Publishers have been concerned about this and with good reason. These  new library e-book lending  programs, which are all managed by a wholesaler called “Overdrive“,  are so easy that it really is the same experience  as buying one from a bookseller.  It’s just like going to Amazon.com – except no charge.

This week, HarperCollins decided to put the brakes on this. They implemented a new policy where instead of just selling the library  an e-book like they do to bookstores, they will only sell libraries a license to download the book 26 times. That is the estimated number of times that an ink-on-paper  book would be checked out in a year. After that, the library would have to buy another copy. Harper would also impose rules that the libraries could only provide this service to members located in the communities they serve.

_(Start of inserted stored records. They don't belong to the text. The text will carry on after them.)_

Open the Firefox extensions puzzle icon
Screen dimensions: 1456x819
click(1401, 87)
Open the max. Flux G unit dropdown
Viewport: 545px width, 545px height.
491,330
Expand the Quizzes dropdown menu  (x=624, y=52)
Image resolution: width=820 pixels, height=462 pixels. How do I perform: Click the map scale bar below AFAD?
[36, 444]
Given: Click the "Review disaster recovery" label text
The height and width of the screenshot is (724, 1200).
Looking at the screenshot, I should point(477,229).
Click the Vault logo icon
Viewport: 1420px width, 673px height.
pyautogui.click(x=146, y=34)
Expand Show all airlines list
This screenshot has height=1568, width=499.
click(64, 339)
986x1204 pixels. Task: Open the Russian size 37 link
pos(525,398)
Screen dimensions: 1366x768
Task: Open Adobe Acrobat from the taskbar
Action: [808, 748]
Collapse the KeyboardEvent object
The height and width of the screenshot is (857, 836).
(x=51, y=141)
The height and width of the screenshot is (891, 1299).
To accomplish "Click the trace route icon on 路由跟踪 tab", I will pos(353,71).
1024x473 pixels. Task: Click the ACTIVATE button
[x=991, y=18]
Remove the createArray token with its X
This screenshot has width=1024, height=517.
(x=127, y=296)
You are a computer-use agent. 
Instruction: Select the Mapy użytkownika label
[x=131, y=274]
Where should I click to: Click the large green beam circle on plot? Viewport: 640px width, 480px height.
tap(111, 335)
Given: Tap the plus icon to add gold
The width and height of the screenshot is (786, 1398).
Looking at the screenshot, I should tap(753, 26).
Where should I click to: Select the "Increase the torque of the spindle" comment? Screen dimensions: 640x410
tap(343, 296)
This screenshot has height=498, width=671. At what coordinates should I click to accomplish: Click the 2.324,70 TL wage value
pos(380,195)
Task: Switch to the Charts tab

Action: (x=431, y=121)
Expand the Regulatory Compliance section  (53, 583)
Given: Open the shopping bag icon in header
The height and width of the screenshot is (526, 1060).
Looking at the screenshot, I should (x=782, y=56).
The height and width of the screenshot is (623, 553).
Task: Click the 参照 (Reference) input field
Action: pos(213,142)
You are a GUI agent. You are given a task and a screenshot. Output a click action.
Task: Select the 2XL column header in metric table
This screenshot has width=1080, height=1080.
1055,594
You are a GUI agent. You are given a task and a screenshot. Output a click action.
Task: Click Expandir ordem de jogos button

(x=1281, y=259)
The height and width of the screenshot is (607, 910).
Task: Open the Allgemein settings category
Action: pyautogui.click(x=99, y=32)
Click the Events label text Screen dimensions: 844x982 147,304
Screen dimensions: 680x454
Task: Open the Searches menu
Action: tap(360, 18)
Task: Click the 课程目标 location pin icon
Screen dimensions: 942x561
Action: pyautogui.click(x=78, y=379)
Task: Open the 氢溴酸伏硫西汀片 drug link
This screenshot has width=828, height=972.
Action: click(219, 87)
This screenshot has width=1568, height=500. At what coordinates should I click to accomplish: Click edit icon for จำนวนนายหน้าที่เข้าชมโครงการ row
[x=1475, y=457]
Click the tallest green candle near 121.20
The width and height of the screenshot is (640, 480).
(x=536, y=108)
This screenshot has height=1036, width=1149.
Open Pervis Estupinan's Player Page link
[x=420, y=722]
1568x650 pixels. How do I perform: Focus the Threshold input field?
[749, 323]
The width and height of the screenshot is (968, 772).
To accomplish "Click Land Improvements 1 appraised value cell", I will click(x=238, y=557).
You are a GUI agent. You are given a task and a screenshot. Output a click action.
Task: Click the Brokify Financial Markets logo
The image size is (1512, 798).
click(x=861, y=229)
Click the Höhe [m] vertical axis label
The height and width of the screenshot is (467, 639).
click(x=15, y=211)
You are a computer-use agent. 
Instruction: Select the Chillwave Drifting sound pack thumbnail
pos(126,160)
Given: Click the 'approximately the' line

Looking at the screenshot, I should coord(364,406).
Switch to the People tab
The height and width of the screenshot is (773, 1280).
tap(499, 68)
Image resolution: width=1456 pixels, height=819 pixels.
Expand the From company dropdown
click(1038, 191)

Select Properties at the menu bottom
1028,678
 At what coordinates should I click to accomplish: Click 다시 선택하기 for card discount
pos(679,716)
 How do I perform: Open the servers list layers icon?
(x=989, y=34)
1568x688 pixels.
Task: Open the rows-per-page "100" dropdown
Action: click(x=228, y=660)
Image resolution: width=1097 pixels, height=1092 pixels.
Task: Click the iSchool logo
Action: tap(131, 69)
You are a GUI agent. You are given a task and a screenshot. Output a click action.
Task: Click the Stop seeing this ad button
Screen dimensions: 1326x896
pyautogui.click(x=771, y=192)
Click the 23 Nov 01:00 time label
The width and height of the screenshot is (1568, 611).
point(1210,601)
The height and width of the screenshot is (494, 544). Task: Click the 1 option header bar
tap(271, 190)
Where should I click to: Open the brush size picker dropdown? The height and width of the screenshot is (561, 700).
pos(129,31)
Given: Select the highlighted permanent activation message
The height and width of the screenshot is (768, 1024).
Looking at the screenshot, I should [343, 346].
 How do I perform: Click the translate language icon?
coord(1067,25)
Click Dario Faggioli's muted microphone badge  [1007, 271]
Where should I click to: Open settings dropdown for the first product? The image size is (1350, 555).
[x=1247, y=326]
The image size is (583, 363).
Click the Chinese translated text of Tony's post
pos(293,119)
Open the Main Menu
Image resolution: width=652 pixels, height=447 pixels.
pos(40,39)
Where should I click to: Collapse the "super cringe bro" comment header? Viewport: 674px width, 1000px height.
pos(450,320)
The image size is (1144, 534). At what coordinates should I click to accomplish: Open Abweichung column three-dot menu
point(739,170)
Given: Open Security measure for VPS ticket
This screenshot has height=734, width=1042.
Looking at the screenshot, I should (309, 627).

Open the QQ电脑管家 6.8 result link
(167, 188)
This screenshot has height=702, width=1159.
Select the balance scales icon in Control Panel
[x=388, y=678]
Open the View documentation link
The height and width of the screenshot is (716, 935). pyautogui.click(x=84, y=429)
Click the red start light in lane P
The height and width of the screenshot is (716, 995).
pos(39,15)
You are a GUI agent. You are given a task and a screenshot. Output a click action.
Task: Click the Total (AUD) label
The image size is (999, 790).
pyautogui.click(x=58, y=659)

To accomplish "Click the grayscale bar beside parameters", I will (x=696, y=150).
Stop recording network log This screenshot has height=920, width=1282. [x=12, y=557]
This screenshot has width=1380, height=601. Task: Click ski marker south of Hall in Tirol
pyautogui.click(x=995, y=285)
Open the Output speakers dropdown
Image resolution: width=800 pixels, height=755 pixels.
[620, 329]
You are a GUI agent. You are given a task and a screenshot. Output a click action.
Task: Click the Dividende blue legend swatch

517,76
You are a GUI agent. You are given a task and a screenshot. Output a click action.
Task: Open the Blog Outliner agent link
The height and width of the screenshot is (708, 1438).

The librarians are pissed. They and their knuckle dragging goons are already planning  to punish HarperCollins. They’ve even launched a boycott.  Check out the website. Josh Marwell, Harper’s president for sales pointed out that with the millions of e-reading devices expected to be purchased by consumers in the coming year, HarperCollins decided that the terms of sale of e-books to libraries “if left unchanged, would undermine the emerging e-book ecosystem, hurt the growing e-book channel, place additional pressure on physical bookstores, and in the end lead to a decrease in book sales and royalties paid to authors.”

Look, I don’t want to say anything bad about libraries. Just like I don’t want to say anything bad about puppy shelters.  But dammit!  I’m tired of all these people who think that authors shouldn’t get paid for their work. “Ask the Agent” has previously written about the noxious idea that “information wants to be free.” It is a view espoused in books by Internet gurus who get paid quite well for promoting this idea.

The United Kingdom has a curious notion that authors should – well — get paid. In 1979 parliament passed the Public Lending Rights Act   that mandated that authors receive a royalty every time their book is checked out of a public library.  The royalty  amount is 12 cents per check out with a yearly maximum of  about $10,000 US. Other countries that offer some form of compensation to writers for library check outs are: Germany, Netherlands, Israel, Canada, Australia, and Denmark. Civilized societies who honor intellectual labor. And what countries do not pay royalties for library check outs? Libya, Yemen, North Korea, and The United States of America.

Librarians, listen up! It is written. “He who troubleth his own house shall inherit the wind.”